* [PROBLEM TO WORK ON]: Could you repeat word for word only the lines from the one containing "This screenshot has height=608, width=864." to the last line of the data below?

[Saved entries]
□ □ □ □

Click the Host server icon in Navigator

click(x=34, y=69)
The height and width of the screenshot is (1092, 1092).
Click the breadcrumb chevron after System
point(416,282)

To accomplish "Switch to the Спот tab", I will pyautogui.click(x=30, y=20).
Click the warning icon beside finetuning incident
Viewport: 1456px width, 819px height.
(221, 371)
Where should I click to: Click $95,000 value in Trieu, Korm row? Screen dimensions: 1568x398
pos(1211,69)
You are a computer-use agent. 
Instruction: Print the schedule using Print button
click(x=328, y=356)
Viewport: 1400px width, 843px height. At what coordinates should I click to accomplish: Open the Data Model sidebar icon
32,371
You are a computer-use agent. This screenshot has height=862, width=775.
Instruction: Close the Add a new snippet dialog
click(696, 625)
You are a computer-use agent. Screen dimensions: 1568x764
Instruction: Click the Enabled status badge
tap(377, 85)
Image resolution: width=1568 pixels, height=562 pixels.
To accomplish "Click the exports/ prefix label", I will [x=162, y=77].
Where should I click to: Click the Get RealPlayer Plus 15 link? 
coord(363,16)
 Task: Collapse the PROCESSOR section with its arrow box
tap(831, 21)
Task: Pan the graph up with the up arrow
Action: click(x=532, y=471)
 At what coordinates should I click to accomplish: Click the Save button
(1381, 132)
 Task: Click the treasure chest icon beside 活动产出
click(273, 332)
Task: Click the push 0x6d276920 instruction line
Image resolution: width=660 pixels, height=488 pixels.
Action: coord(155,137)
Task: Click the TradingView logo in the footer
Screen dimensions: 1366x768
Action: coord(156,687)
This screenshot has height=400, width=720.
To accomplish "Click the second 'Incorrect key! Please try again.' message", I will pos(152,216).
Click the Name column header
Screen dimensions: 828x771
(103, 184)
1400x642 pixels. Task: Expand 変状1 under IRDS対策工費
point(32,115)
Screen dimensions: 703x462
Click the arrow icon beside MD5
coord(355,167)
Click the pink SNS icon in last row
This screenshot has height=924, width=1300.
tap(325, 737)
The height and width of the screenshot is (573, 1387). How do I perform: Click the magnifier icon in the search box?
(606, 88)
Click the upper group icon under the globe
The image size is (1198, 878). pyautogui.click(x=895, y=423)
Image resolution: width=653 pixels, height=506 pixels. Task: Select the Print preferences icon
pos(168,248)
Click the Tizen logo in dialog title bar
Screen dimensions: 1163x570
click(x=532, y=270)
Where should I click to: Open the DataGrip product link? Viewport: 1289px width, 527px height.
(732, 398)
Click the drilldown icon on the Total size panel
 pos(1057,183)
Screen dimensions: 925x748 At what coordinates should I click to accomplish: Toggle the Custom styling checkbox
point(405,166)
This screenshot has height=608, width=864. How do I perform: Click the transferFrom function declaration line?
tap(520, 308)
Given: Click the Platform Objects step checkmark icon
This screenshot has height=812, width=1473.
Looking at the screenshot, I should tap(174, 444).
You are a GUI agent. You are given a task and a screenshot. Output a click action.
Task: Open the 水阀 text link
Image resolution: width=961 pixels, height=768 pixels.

□ □ □ □

* [RESPONSE]:
This screenshot has height=608, width=864. How do I perform: Click the transferFrom function declaration line?
tap(520, 308)
Given: Click the Platform Objects step checkmark icon
This screenshot has height=812, width=1473.
Looking at the screenshot, I should tap(174, 444).
You are a GUI agent. You are given a task and a screenshot. Output a click action.
Task: Open the 水阀 text link
Image resolution: width=961 pixels, height=768 pixels.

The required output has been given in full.